[Saved entries]

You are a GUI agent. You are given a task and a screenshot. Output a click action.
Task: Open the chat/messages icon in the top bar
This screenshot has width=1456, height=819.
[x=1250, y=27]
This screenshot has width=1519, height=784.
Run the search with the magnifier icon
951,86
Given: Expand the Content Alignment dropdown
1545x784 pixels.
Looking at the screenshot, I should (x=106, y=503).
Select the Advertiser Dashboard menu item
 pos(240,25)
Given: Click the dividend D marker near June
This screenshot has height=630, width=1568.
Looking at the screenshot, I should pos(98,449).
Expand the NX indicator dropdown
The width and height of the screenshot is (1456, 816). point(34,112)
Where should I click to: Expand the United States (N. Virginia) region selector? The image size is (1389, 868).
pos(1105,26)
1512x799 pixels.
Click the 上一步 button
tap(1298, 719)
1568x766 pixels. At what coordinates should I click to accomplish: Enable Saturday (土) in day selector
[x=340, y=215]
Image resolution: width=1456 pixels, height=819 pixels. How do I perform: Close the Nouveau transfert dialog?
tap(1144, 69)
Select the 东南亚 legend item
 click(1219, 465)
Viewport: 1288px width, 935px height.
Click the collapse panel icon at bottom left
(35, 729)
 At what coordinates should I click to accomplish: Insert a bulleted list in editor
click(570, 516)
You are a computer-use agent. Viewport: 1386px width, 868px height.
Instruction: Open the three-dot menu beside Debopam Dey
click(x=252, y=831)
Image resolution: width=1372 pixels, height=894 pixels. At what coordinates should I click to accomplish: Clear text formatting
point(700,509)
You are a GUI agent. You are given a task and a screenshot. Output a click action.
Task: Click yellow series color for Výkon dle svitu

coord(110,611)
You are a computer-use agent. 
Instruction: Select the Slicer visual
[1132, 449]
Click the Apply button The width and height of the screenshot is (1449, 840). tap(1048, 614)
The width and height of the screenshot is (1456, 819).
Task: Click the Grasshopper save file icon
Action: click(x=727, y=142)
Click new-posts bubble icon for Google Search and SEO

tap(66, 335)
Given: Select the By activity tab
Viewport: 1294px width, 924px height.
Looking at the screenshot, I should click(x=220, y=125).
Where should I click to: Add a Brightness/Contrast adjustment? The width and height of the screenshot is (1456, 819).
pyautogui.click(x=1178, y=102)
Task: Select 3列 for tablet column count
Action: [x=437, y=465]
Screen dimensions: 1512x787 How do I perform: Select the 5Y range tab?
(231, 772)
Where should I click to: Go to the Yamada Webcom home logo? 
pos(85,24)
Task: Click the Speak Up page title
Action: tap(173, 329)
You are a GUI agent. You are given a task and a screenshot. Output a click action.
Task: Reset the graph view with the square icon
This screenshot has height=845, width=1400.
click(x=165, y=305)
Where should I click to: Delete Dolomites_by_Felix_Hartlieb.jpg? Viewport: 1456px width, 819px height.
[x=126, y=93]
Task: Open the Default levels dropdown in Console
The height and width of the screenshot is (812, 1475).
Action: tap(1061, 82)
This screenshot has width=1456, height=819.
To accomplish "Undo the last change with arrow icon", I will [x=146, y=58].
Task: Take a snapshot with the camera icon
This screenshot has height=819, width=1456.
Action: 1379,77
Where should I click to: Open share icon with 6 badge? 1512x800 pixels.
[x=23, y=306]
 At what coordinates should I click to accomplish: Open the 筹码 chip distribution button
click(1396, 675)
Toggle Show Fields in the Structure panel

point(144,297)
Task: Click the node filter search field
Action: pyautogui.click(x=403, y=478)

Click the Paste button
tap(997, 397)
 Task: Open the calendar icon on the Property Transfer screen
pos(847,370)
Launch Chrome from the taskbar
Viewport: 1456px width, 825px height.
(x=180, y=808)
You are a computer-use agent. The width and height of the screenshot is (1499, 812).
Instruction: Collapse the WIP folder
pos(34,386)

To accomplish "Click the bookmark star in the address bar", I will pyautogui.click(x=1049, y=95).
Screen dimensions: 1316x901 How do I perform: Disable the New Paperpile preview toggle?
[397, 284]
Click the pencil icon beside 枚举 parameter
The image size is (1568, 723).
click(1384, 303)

Task details. For the word "computer", return every line of the records that holds it.

Task solution.
You are a computer-use agent. Viewport: 1386px width, 868px height.
You are a computer-use agent. 
You are a computer-use agent. The width and height of the screenshot is (1499, 812).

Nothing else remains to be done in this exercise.